**THE PROBLEM:**
Repeat, exactly and in full, the lines of the listing below, but without any pictures.
——
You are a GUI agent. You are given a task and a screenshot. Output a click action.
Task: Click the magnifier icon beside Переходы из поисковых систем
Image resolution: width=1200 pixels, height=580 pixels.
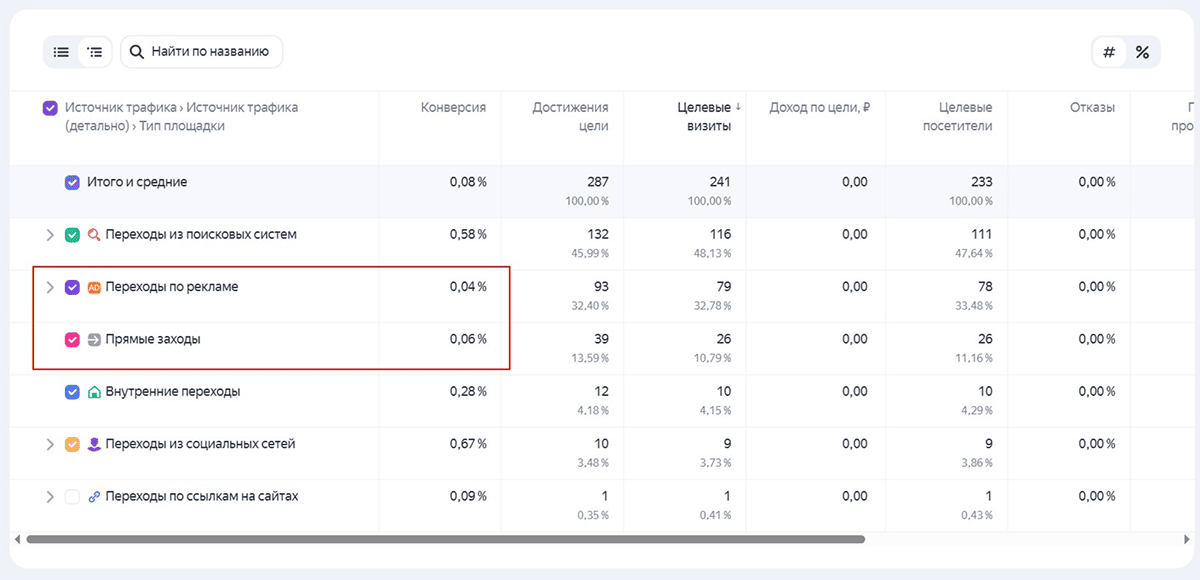click(95, 234)
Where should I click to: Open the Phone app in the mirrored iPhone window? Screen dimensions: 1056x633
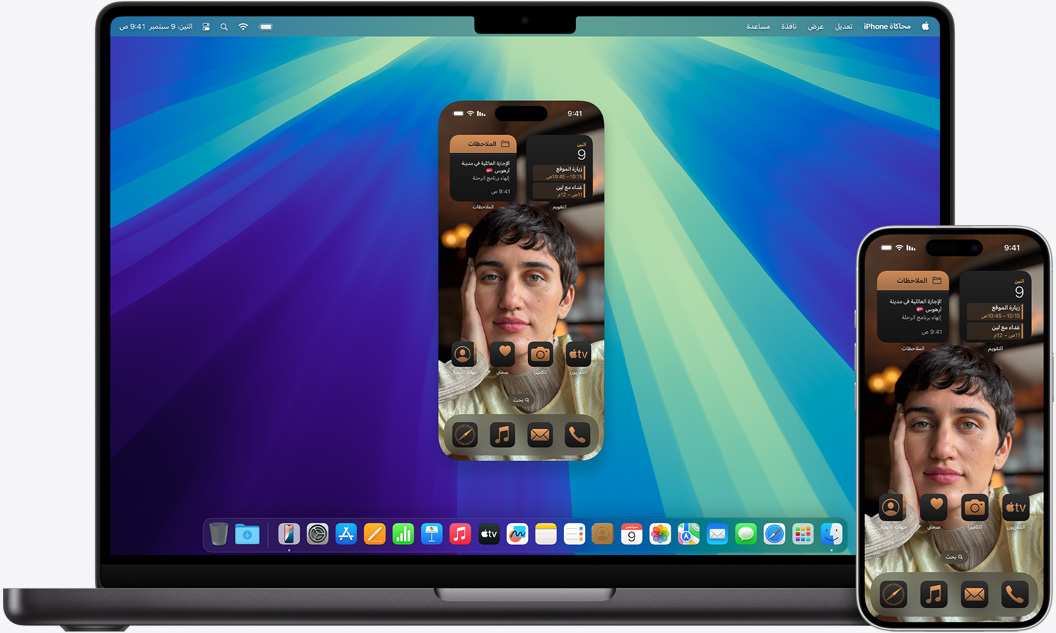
——
**ANSWER TO THE PROBLEM:**
You are a GUI agent. You are given a task and a screenshot. Output a click action.
Task: Click the magnifier icon beside Переходы из поисковых систем
Image resolution: width=1200 pixels, height=580 pixels.
click(95, 234)
Where should I click to: Open the Phone app in the mirrored iPhone window? Screen dimensions: 1056x633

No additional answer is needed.